L’Italia che genera futuro non è solo un auspicio ma una ferma convinzione, oltre che il titolo della giornata organizzata ieri dall’Economia del Corriere della Sera a Palazzo Mezzanotte, a Milano. Per costruire un futuro migliore è imprescindibile però uno scatto che passi attraverso l’innovazione tecnologica che proprio l’ultimo anno di pandemia ha consacrato come il fattore che farà la differenza in tutti i settori, nel breve e lungo periodo.
«In questo anno appena passato il nostro Paese ha fatto un salto digitale persino sorprendente – afferma Vittorio Colao, ministro per l’Innovazione tecnologica e la transizione digitale, intervenuto anche lui all’appuntamento de L’Economia – ma adesso, per un ulteriore balzo, serve un’innovazione strutturale: a cominciare dalla digitalizzazione della Pa. Questo governo, tra le tante cose, punta anche a una pubblica amministrazione che dia alle imprese e ai cittadini garanzie di tempi certi e semplificazione di processi. Per farlo servirà anche un cambio generazionale. Faccio un appello alle Pmi italiane: assumete giovani qualificati. Non conosco nessuno che si sia pentito di aver assunto un giovane sovraqualificato e magari specializzato in materie tecnico scientifiche. Da loro passa il destino di crescita per questo Paese».
Un cambio di passo della Pa che serve alla macchina di Stato e all’economia reale. «Dopo mesi di emergenza sanitaria – spiega Daniele Manca, vicedirettore del Corriere della Sera – è arrivato il tempo di occuparci di economia reale, di rilancio e di imprese che hanno tutti i numeri per trainare il Paese verso la crescita. Ma la ripresa non basta, ora bisogna correre, come hanno saputo fare le aziende eccellenti di tutta la penisola, anche in un periodo tra i più complessi della storia italiana».
Ci sono mille fondati motivi per credere in un futuro positivo per il nostro tessuto economico.

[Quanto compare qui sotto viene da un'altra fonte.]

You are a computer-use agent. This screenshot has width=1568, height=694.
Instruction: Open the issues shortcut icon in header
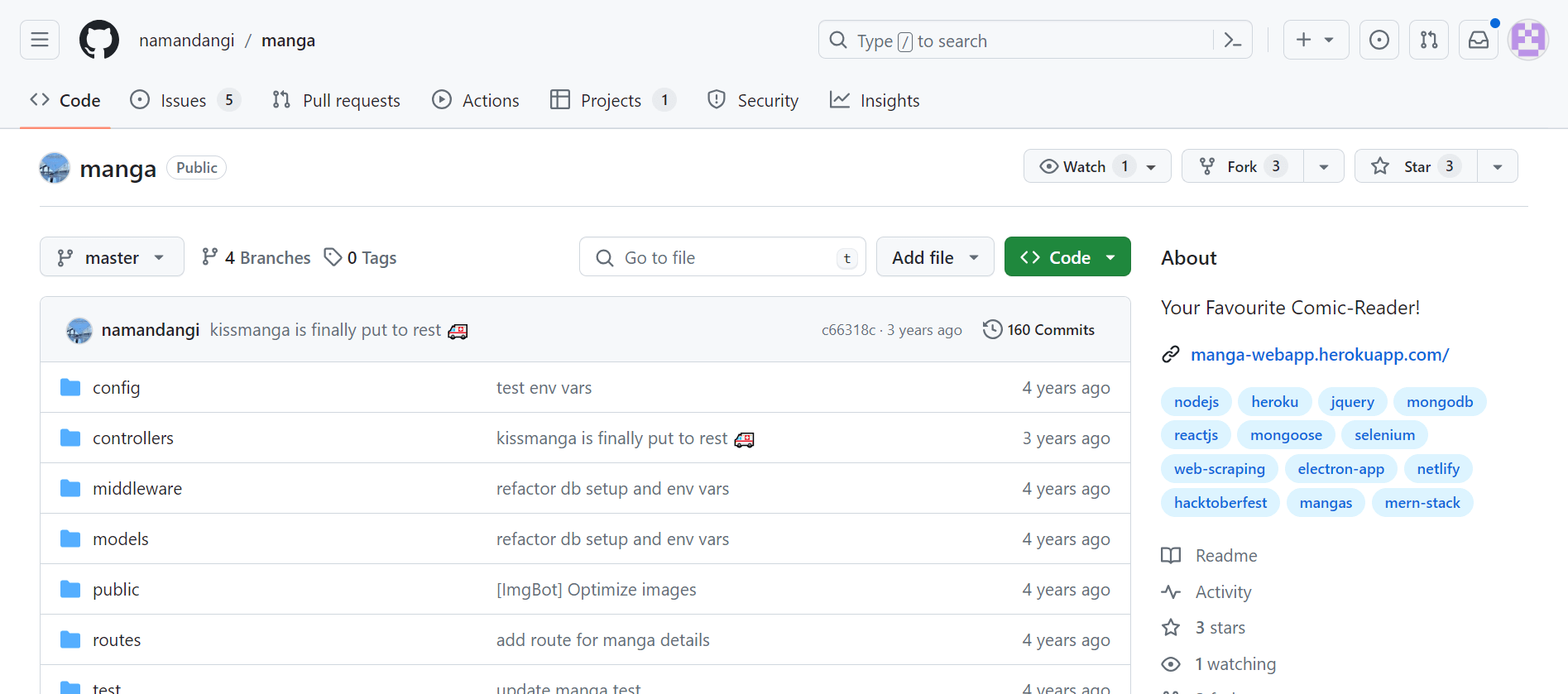coord(1379,40)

Si tratta delle Piccole e medie imprese individuate per l’Economia del Corriere della sera dal Centro studi di ItalyPost: sono i mille Champions, le Pmi eccellenti del made in Italy. I loro bilanci 2020 e, più ancora, le loro prime trimestrali 2021, vanno di corsa, anticipano già tassi di crescita a due cifre. Risultati che sembrano provenire dal futuro. Come se la campagna vaccinale fosse stata completata e i fondi europei fossero già nelle casse delle aziende.
I Champions sono già chiaramente una delle locomotive del sistema economico produttivo italiano. È vero, singolarmente, fatturano tra i 20 e i 500 milioni, ma tutti insieme valgono 85 miliardi di fatturato (dati 2019, gli ultimi completi e approvati alla chiusura della ricerca): più del primo gruppo italiano nella classifica di Mediobanca, il doppio della manovra economica 2020.
Soprattutto: se queste aziende sono entrate nella classifica delle Top 1000, è perché hanno superato l’esame di sei anni di bilancio sui fronti dello sviluppo, della redditività, della solidità finanziaria. Realtà come Pqe Group, VeraLab, Mulino Caputo, Famar, coi loro interventi all’evento in Borsa, hanno spiegato bene il segreto di queste imprese eccellenti che costruivano il loro successo ben prima dell’avvento della pandemia e poi sono diventate il centro della resistenza alla crisi nell’anno pandemico. Adesso, insieme ai pochi grandi gruppi del Paese, si candidano a confermarsi come asse portante di una ripartenza che, ai loro ritmi, sarebbe da boom senza precedenti.
Si parla di una crescita media che inanella numeri da primato: 10% l’anno tra il 2013 e il 2019. Redditività nell’ultimo triennio: 17%. Situazione finanziaria complessiva: 4 miliardi di cash e 54,7 miliardi di patrimonio netto. Ritorno sul capitale: quasi il 15%. Non esiste alcun investimento al mondo che renda altrettanto. C’è un filo conduttore che vale per tutti e che emerge tra le pieghe delle singole strategie spiegate sul palco di Palazzo Mezzanotte: i Champions gli utili li reinvestono in azienda, per dare slancio a un domani che possa correre più dell’oggi. Le crisi le battono così, scommettendo sul proprio business, innovando, diventando sempre più competitivi su scala globale, costruendo i presupposti per una ripresa più rapida possibile. È così che si genera un futuro migliore.